O, ad Honolulu, una rigida bibliotecaria che, avvertita da Charlie della manomissione di una raccolta di giornali cui sono state strappate alcune pagine (forse dall’assassino, per nascondere a Charlie un’informazione dei tempi andati) quando quest’ultimo cerca di allontanarsi per proseguire le sue indagini, risponde inviperita.
“In questo momento sono molto impegnato con un caso di omicidio – spiegò Chan.
“Non mi importa del vostro omicidio (…).
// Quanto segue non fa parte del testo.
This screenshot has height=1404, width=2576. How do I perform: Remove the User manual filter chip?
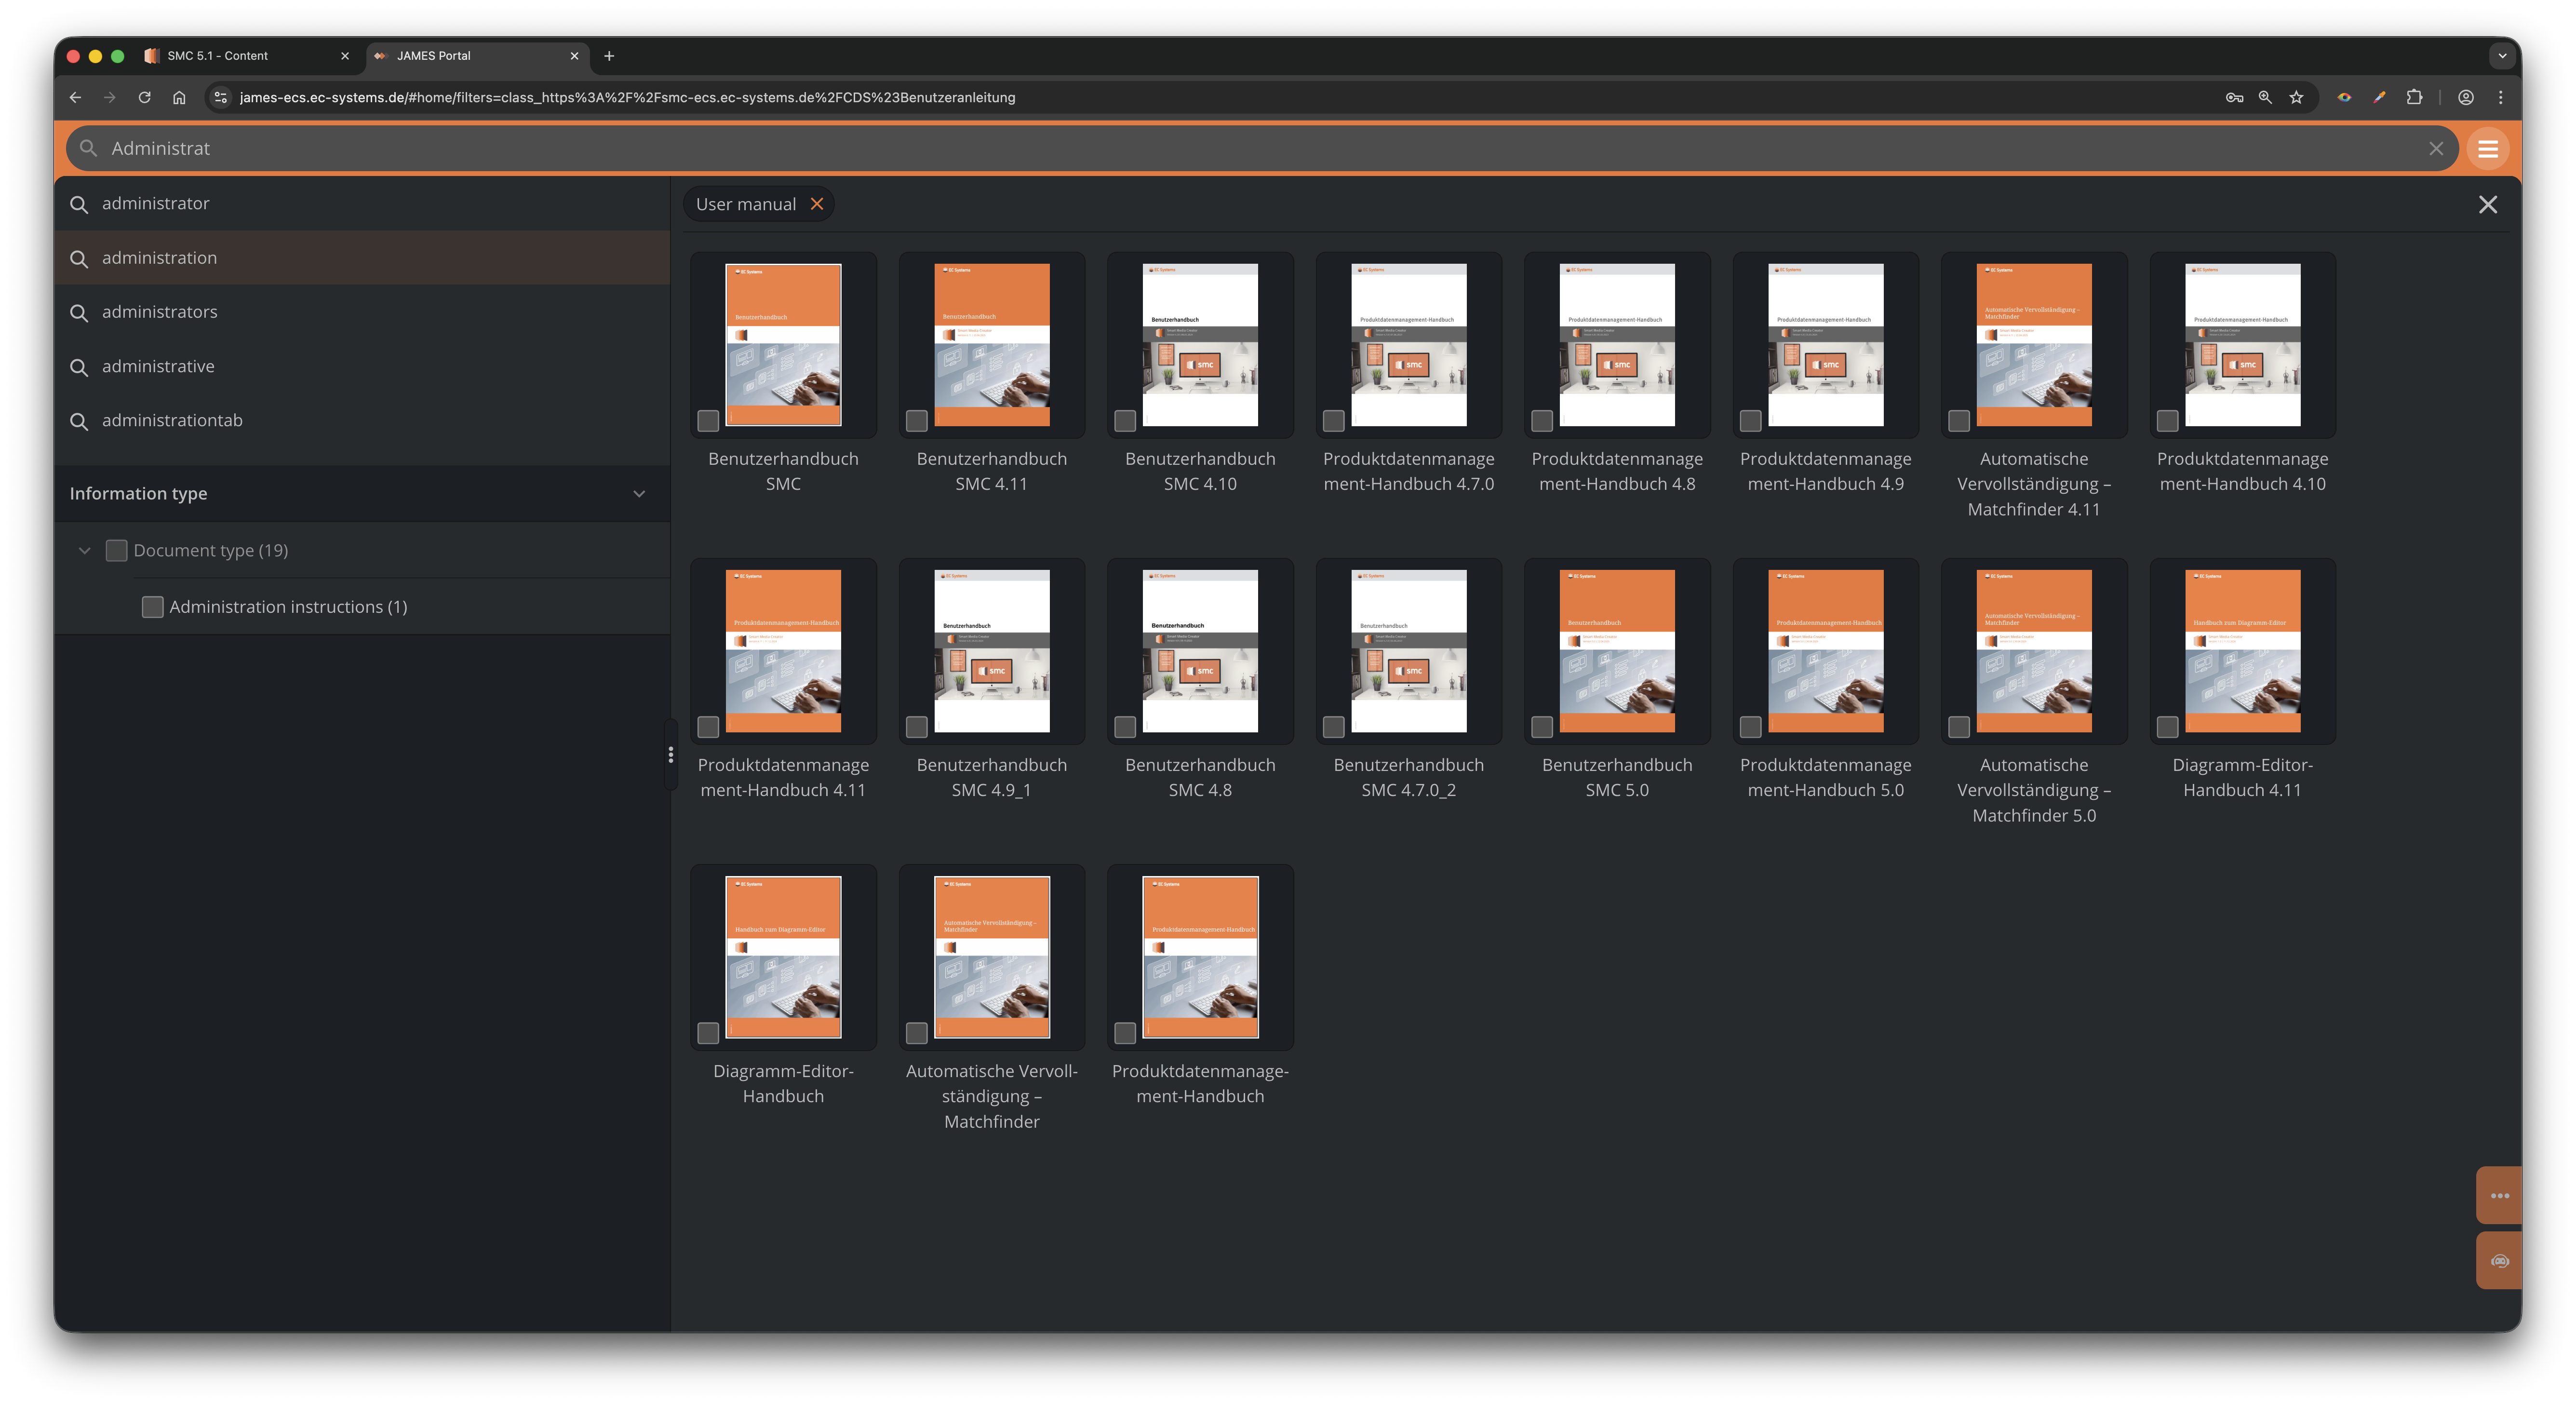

Questa è una cosa seria!”
Conosceremo figure di giornalisti, avviliti e insieme entusiasti; e ci troveremo a, forse, rimpiangere un mondo (fasullo ma dal dolce gusto un po’ rétro) tutto sommato semplice e vivibile.
“Voglio comprare un piccolo giornale in una qualche città di provincia e fare la fame per mandarlo avanti. Questa sarebbe una bella fine.”
E fa niente se il giornalista che parla appartiene a una storia o a un’altra. Fa niente anche se arrivano perle di saggezza che l’oriente non l’hanno certamente mai visto. Come ci potremmo riposare dai nostri giorni senza qualche utile pensiero prêt à porter?
“ Ah, Charlie, ci troviamo davanti a un muro.”
“Molte volte, in vita mia, mi sono trovato esattamente in stesso posto – rispose l’investigatore. – Che cosa accade? Vi batto contro vecchia testa finché fa male e allora mi assale splendida idea: giro intorno.”
Riposante.
Poi, il mese di agosto si chiude (o un qualunque altro segmento di tempo dedicato) e si esce dalla favola: ma c’è qualcosa di bello quando, anche dentro a un poliziesco, avviene di incontrare un po’ di fiaba: al gusto di plastica, d’accordo (e stavo per scrivere OK), ma perché no. Le intenzioni non erano malvagie.
Dopotutto, tra le riflessioni di Charlie, invitato a non perdersi in meditazioni orientali, c’è anche questa:
“Se mi fermassi a pensare davvero (…) sarei l’uomo più solo di questo nuovo mondo.”